Okay, you lost two babies and I grieve for you myself.
Now, my story: I have a daughter who at the ripe old age of thirteen became a heroin addict. I watched as she ruined her life and the rest of our families lives. I spent sleepless nights wondering where she was, if she was dead or alive, if she was being raped by a dealer. Her life was out of control and so was mine in my efforts to "save" her. Tens of thousands of dollars on rehab and counseling to no avail. She spent three years in prison for a robbery that her boyfriend committed and she abetted (you're a lawyer, is that the right word?)
Well, she's still alive - 22 years old - living a state away and seems to be doing well but, it's one day at a time and things could change in an instant. My life has been an absolute nightmare.
Do I think my problems are bigger than yours? Nope. They're the same size - just different in nature. I hope that someday you will see through your pain and understand...we each carry our burdens. No matter how terrible, no matter how dark, no matter how heavy we must each find a way to move forward and not judge each other too harshly.

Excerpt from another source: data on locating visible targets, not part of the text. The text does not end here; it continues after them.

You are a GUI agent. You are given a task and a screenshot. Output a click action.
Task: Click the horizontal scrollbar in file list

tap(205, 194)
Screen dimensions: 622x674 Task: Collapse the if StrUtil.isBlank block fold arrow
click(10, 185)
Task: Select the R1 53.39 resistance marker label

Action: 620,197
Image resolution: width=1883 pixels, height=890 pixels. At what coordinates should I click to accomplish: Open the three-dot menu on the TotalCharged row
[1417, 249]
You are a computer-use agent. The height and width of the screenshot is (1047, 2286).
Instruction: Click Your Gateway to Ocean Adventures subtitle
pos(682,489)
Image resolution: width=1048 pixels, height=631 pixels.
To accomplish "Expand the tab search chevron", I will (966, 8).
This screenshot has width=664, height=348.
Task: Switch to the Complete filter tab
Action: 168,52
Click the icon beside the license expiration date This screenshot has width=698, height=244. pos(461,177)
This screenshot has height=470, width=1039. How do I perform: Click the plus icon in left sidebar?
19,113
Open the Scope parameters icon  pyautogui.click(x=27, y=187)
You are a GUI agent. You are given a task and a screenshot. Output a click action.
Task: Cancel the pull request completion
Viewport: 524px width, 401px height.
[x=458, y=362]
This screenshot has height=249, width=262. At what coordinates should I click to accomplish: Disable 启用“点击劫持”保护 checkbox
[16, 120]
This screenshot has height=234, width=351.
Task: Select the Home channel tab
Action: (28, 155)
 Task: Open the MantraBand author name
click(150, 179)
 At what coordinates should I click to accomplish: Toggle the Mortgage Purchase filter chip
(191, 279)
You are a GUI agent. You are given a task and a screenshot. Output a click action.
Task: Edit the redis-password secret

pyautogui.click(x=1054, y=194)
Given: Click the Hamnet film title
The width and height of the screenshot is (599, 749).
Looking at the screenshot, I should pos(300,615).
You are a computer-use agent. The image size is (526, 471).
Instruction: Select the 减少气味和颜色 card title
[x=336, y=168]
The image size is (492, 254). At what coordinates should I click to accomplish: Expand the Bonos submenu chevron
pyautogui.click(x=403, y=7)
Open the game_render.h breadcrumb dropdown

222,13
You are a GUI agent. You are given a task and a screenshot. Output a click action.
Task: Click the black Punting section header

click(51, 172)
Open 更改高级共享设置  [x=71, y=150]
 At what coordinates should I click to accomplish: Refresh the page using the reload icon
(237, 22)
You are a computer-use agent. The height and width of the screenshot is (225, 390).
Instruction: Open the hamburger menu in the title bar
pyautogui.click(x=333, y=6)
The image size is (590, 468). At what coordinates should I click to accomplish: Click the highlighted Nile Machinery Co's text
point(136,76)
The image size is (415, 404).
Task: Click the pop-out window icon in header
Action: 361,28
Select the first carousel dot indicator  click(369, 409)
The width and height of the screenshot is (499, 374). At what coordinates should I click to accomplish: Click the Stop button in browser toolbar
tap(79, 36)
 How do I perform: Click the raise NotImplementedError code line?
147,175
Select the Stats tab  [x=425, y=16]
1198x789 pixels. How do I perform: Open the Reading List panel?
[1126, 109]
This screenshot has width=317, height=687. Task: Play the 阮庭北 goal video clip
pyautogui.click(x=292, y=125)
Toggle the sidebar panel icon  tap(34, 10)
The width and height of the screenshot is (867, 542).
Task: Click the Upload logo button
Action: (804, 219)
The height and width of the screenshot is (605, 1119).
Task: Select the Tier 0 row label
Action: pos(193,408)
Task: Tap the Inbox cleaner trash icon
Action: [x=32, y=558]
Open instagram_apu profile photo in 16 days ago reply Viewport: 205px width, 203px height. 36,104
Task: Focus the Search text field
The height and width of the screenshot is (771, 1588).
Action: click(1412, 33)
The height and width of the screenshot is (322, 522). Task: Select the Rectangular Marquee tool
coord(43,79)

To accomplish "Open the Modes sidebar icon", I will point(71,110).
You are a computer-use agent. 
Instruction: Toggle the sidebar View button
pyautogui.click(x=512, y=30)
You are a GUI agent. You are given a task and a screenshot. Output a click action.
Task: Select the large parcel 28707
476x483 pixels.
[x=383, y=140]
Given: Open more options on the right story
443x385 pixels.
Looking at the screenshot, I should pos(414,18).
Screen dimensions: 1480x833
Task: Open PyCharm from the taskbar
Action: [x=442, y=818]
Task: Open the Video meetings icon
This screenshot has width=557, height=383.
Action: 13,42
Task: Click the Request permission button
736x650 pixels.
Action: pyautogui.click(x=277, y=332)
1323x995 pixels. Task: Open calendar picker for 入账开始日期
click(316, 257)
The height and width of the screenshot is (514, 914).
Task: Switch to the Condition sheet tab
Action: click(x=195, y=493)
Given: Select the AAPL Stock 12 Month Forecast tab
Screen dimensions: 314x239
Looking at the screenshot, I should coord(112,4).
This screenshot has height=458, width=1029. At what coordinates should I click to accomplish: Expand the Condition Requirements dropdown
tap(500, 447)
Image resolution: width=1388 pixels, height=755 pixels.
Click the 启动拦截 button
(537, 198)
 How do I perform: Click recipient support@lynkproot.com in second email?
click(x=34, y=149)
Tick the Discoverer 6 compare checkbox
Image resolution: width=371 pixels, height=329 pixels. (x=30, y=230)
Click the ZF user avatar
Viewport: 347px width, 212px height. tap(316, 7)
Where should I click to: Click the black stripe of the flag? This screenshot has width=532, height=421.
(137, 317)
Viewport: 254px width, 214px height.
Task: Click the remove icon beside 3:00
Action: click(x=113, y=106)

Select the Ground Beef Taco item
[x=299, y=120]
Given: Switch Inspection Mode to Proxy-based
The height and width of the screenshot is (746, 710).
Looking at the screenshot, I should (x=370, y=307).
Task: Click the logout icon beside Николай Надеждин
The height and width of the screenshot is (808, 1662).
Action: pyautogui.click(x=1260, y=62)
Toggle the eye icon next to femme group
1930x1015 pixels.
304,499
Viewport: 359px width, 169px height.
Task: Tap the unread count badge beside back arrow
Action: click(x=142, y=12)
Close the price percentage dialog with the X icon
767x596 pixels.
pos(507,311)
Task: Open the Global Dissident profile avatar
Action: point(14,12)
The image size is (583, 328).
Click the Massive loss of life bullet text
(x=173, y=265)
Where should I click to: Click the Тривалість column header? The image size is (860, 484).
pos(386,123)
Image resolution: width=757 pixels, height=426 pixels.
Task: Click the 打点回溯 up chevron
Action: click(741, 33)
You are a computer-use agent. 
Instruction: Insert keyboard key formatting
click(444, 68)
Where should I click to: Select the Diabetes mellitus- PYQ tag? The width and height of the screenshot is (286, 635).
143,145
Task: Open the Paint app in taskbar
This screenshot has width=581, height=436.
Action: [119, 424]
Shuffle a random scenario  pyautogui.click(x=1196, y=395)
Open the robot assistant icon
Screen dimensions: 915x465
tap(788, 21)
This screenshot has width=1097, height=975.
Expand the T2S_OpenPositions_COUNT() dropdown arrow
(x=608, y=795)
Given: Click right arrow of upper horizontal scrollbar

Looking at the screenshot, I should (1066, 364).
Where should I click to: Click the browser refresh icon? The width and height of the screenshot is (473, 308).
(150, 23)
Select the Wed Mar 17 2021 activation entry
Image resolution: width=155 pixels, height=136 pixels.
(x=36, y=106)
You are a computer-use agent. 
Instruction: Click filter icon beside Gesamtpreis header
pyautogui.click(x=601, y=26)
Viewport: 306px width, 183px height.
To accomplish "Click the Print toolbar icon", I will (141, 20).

Wow. I can so relate to this. I do this each and every time I hear someones problem.
I think losing a child does set one apart from the rest.
You've seen and walked through hell. REal hell.
Everything else is small stuff. Well, except watching and waiting for your child to die. That's a special kind of hell.
I don't think it means lack of empathy, I think it means possession of perspective and it's one of the rarest gifts one receives from losing their child.
It does make me impatient with people and their whining, though.
With Understanding, Trish
I think the same thing.
I keep hearing people saying "this is a parent's worse nightmare" when their child has cancer or has surgery or is an accident. It drives me crazy. A parent's worse nightmare is losing a child.
I've heard the greiving never stops. I don't know when the healing starts.